Abstract P375: Gender-based Cardio-protective Functional Dimorphism Of Bone Marrow Endothelial Progenitor Cells And Their Exosomes: Estrogen-independent Epigenetic Mechanisms

Abstract

Introduction: Estrogen or estrogen receptor-dependent mechanisms in enhancing the cardioprotective efficacy of bone marrow endothelial progenitor cells (BM-EPC) is well-established in preclinical studies. However, the efficacy of estrogen does not reflect in the data from randomized cardiovascular clinical trials, suggesting an estrogen-independent role of female BM-EPC in eliciting enhanced cardiac protection compared to males. Hypothesis: Epigenetic mechanisms may contribute to the sex-specific dimorphism of Sca-1 + /CD31 + BM-EPC in regulating cell-homing, pro-angiogenic and anti-inflammatory functions in the ischemic myocardium leading to enhanced reparative function of female progenitor cells.
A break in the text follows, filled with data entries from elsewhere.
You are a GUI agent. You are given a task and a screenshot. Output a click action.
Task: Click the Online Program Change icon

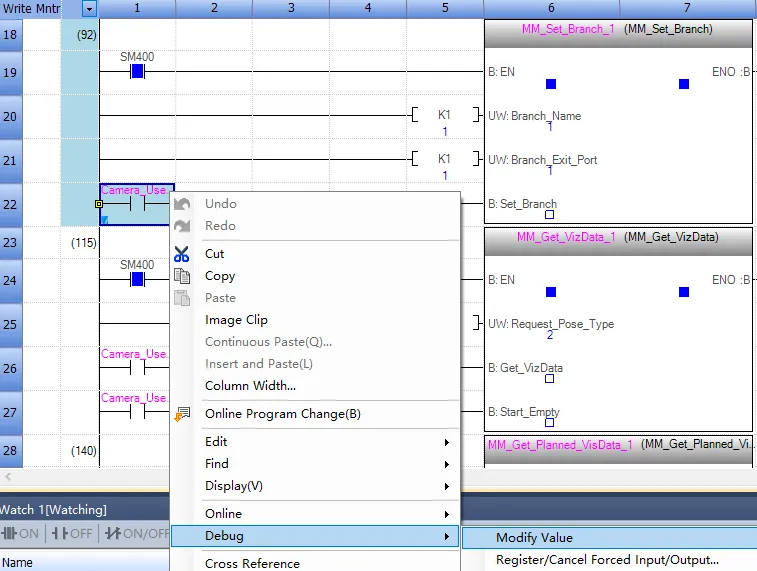click(182, 414)
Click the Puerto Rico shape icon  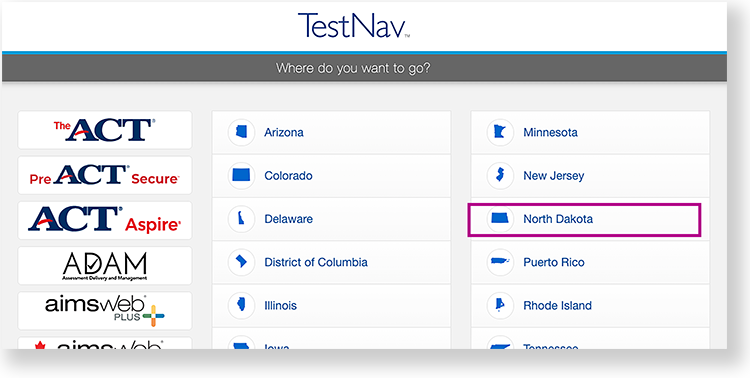pyautogui.click(x=500, y=262)
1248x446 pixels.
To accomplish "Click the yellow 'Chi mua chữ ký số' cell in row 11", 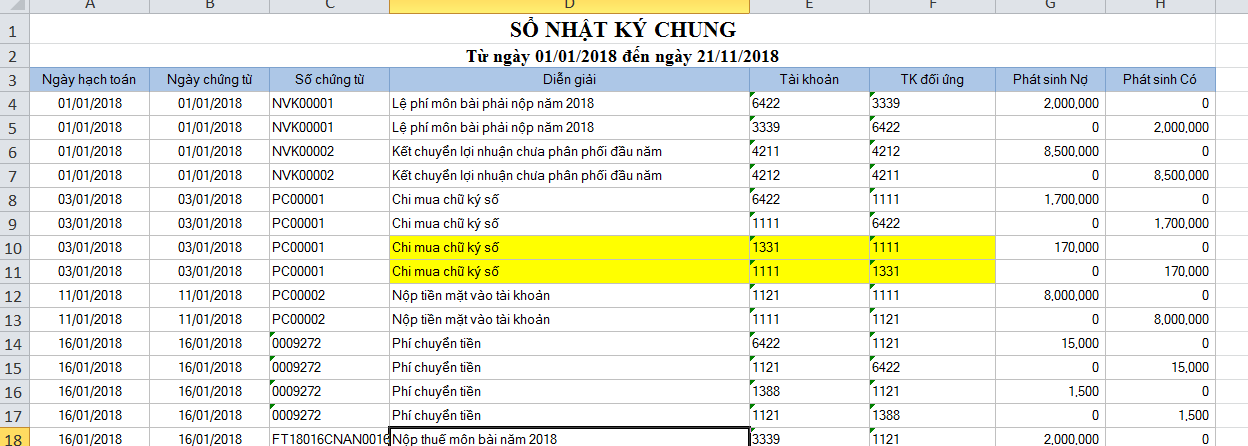I will 569,271.
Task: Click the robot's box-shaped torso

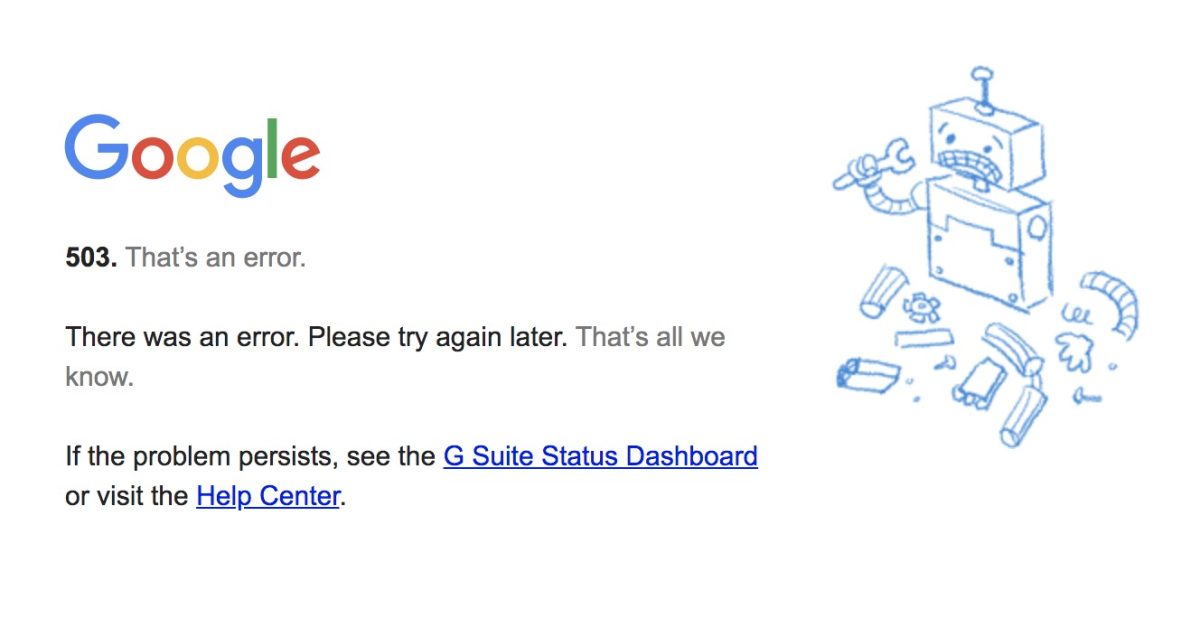Action: (987, 245)
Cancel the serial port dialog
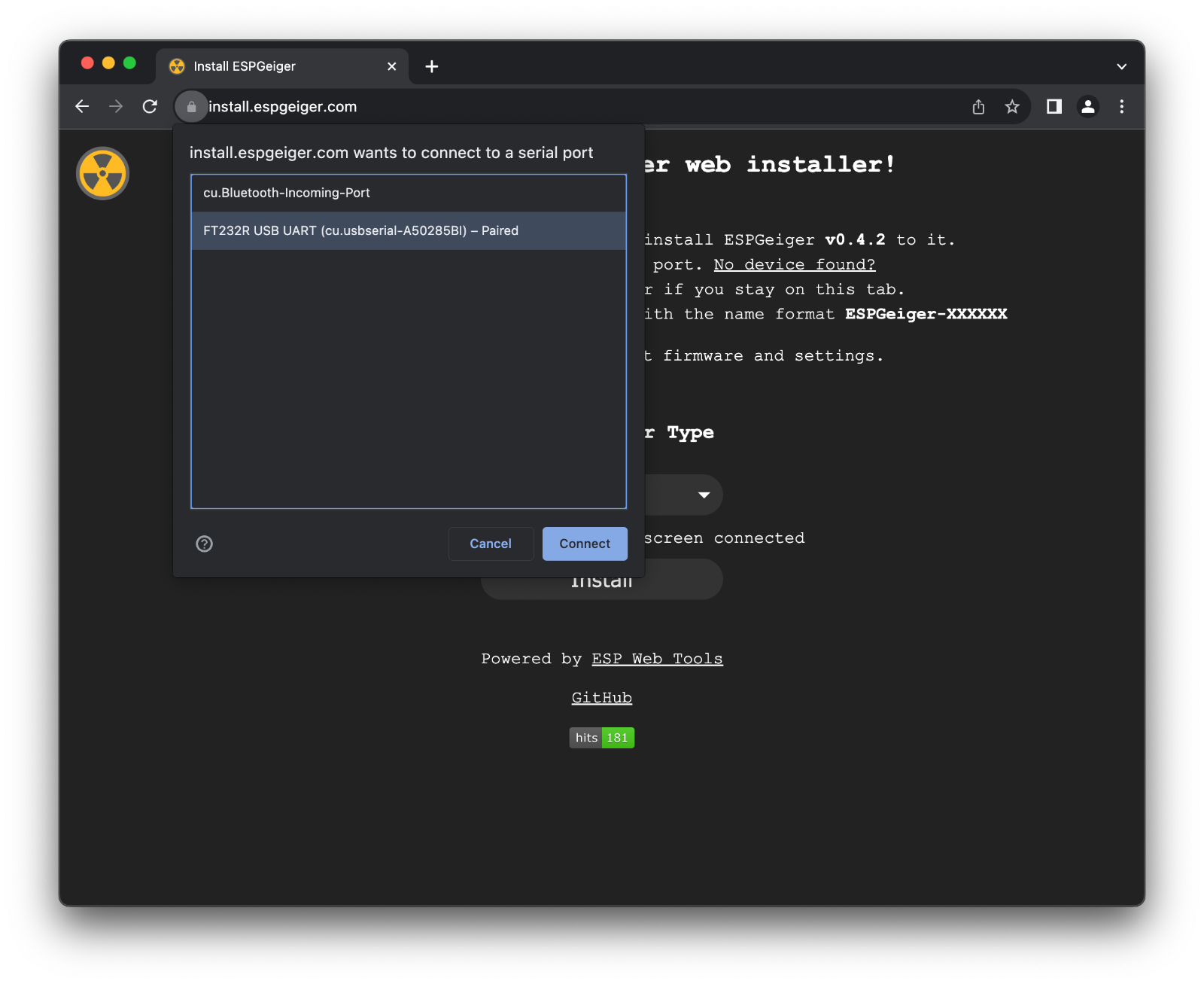The height and width of the screenshot is (984, 1204). [491, 544]
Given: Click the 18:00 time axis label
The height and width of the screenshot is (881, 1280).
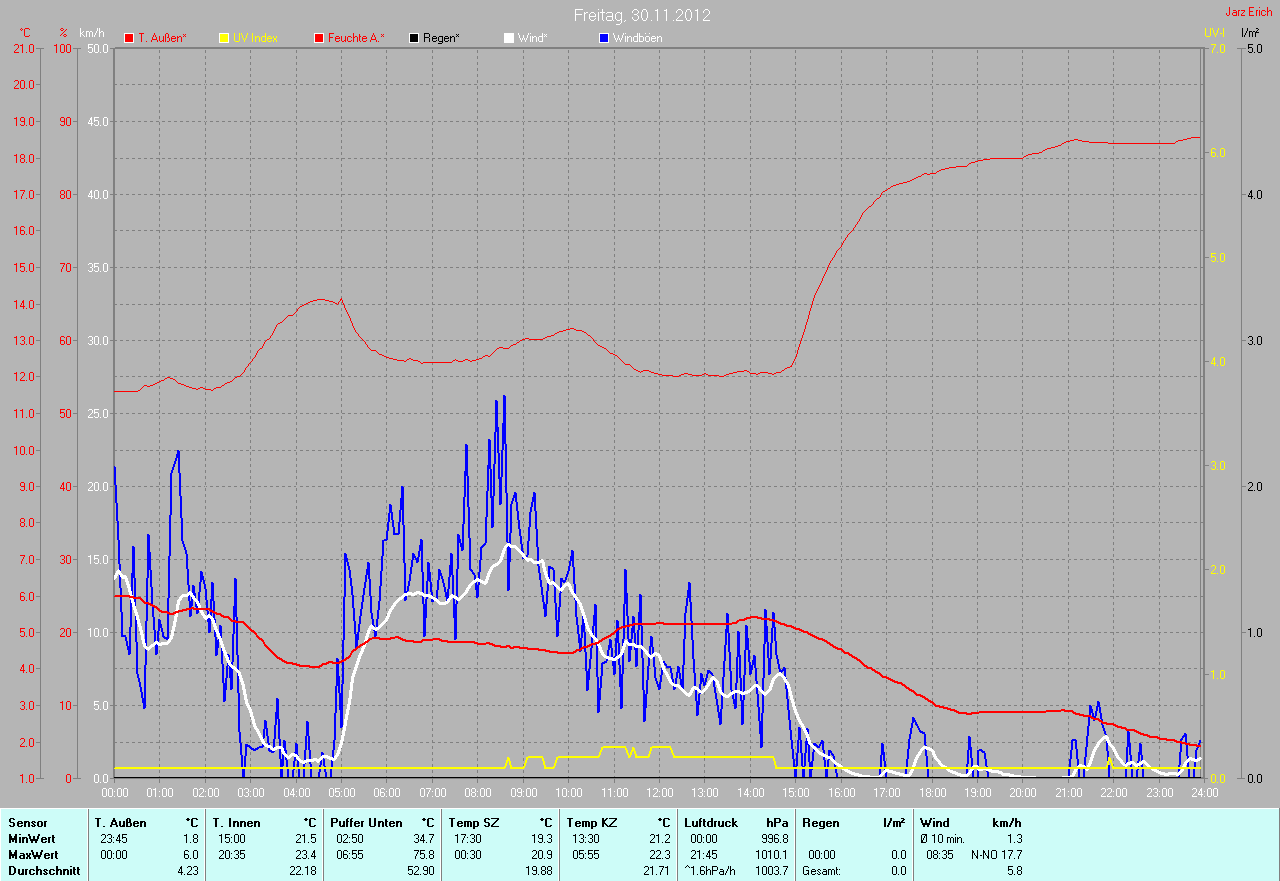Looking at the screenshot, I should (x=932, y=793).
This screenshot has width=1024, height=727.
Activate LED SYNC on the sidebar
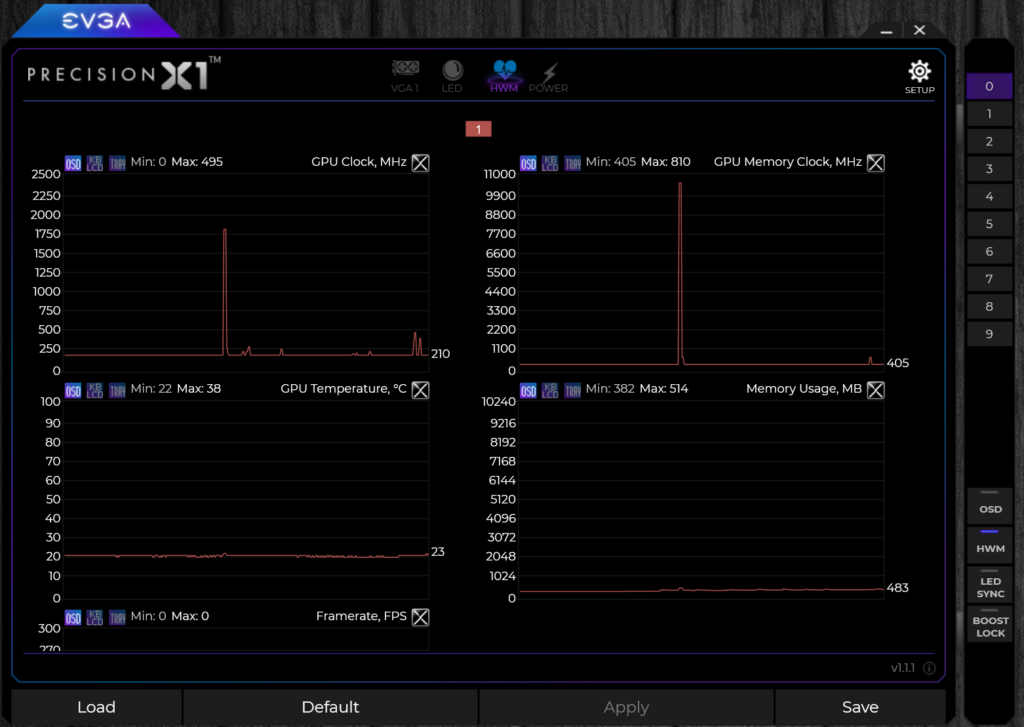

Methods & Results: Transplantation of GFP-BM-mononuclear cells from male and female GFP transgenic mice into the BM of lethally irradiated recipient male C57BL/6 mice resulted in the enhanced mobilization of female Sca-1 + CD31 + /GFP + BM-EPC into circulation post-MI. A higher number of female BM-EPC homed to the ischemic myocardium and significantly improved LV functions and capillary density post-MI compared to male BM-EPC. Female BM-EPC showed increased expression of bFGF, VEGFR2, SDF-1α, and IL-10 genes, thereby efficiently promoted endothelial tube formation in vitro compared to male BM-EPC. Transplantation of female BM-EPC and their exosomes into post-MI male mice improved LV cardiac function, reduced scar size, and improved capillary density compared to male BM-EPC and exosomes. Male BM-EPC showed an increased expression of G9a/Ehmt2, an H3K9me3 methyltransferase, and Dnmt3a DNA methyltransferase compared to female BM-EPC. In contrast, Kdm6b/JMJD3, H3K27me3 demethylase was highly expressed in female BM-EPC compared to males. Treatment of BM-EPC of both sexes with 17-β-estradiol did not alter the expression of Kdm6b/JMJD3. Male BM-EPC highly expressed repressive gene marks, H3K9me3, and H3K27me3 compared to females. Compared to the male, BM-EPC from female and ovariectomized (OXV) female mice showed equally high expression of angiogenic genes ANGPT-1, MDK, PLAU, Tie-2, and VEGFR2 and lower levels of inflammatory cytokines, TNFα, IFNγ, IL-1β, and CCL3. Conditioned medium from female and OVX BM-EPC equally promoted enhanced migration and tube formation of HUVEC in vitro, compared to male BM-EPC. Conclusions: An estrogen-independent epigenetic mechanism likely governs the enhanced cardiac reparative properties of female BM-EPC.